■ **EXERCISE REQUIREMENTS**:
The pictures stay out. Please retype every line below exactly.

■ **EXERCISE MATERIAL**:
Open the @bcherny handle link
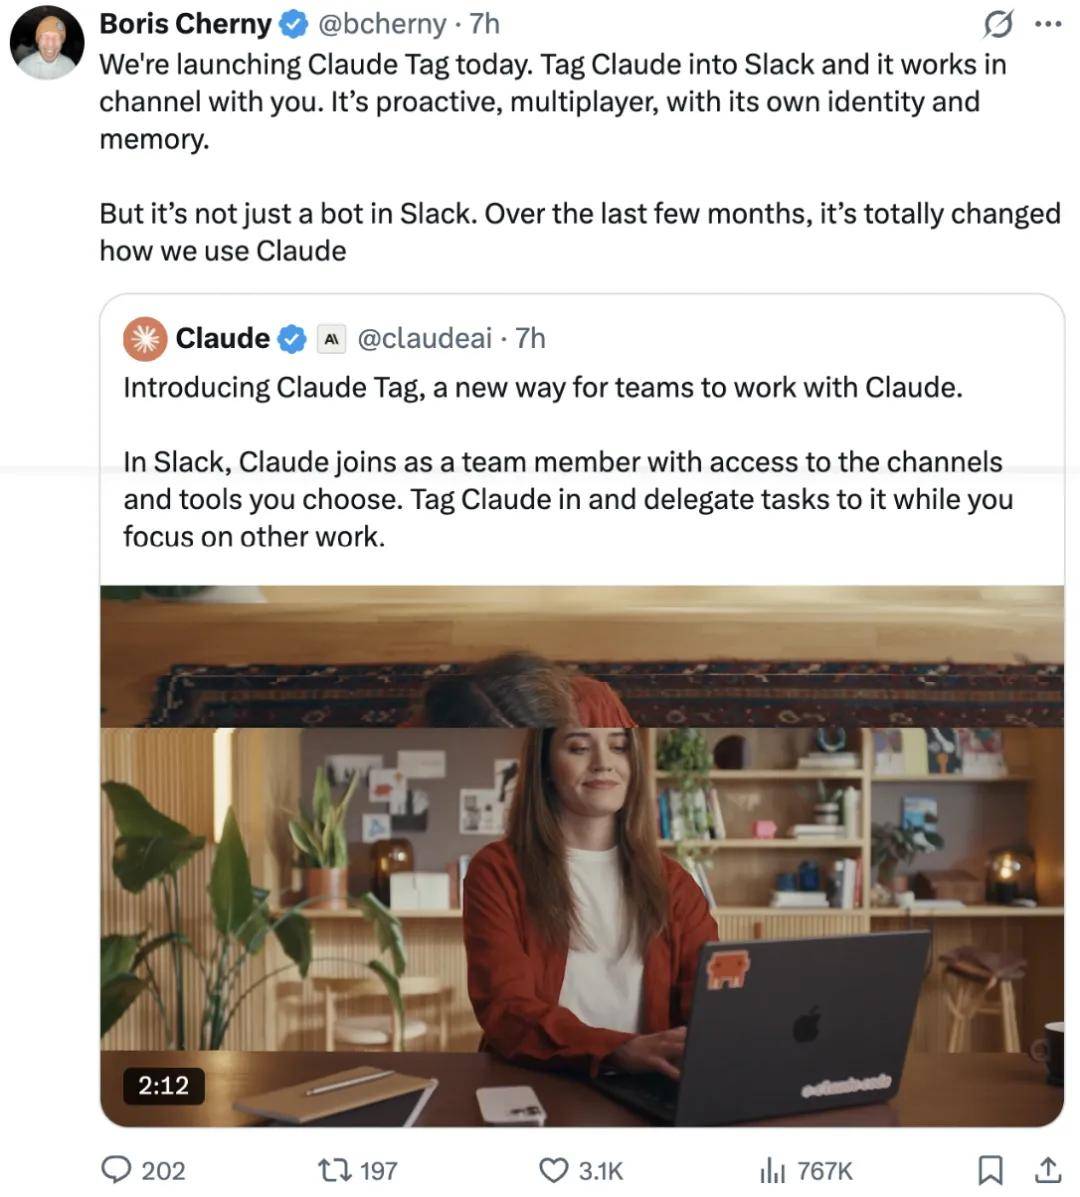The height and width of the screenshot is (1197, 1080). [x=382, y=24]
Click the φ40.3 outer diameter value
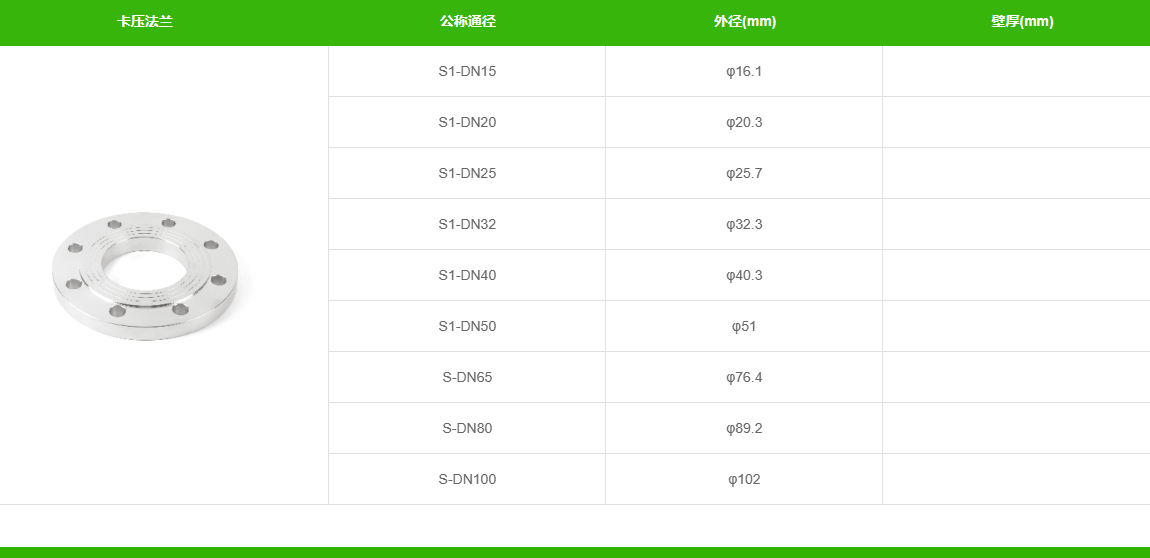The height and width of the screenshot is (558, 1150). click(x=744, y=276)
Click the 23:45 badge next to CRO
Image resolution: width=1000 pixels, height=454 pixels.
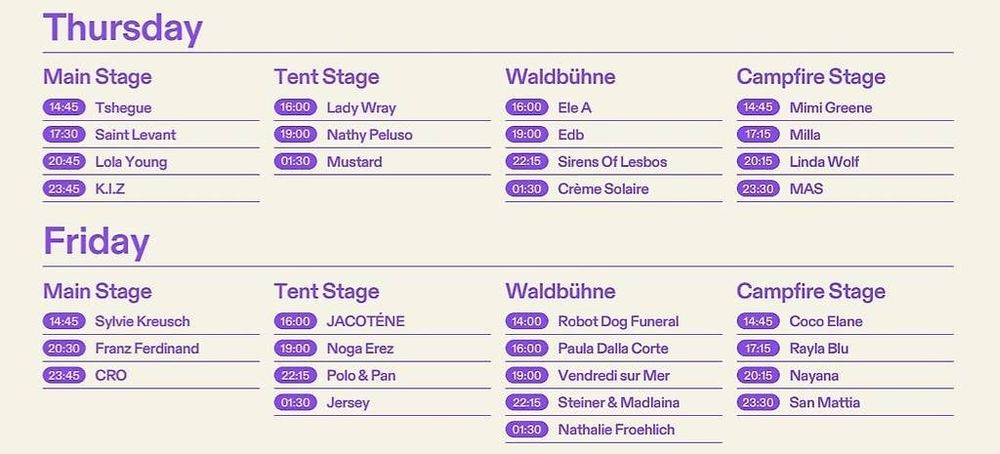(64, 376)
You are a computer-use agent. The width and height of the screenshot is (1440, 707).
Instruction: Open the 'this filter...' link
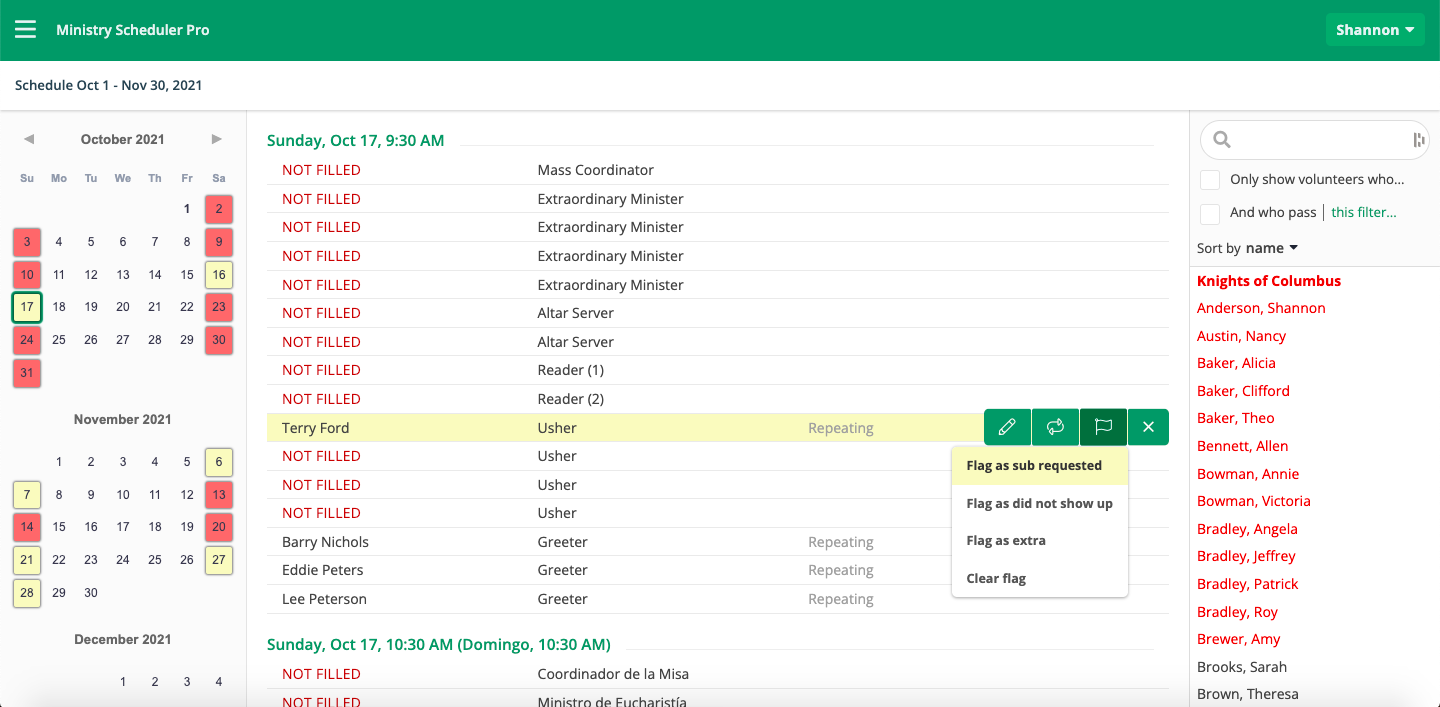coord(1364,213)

■ **SOLVED PROBLEM**:
Open the @bcherny handle link
The height and width of the screenshot is (1197, 1080). [x=382, y=24]
Click the φ40.3 outer diameter value
The height and width of the screenshot is (558, 1150). click(x=744, y=276)
Click the 23:45 badge next to CRO
Image resolution: width=1000 pixels, height=454 pixels.
(64, 376)
You are a computer-use agent. The width and height of the screenshot is (1440, 707).
Instruction: Open the 'this filter...' link
coord(1364,213)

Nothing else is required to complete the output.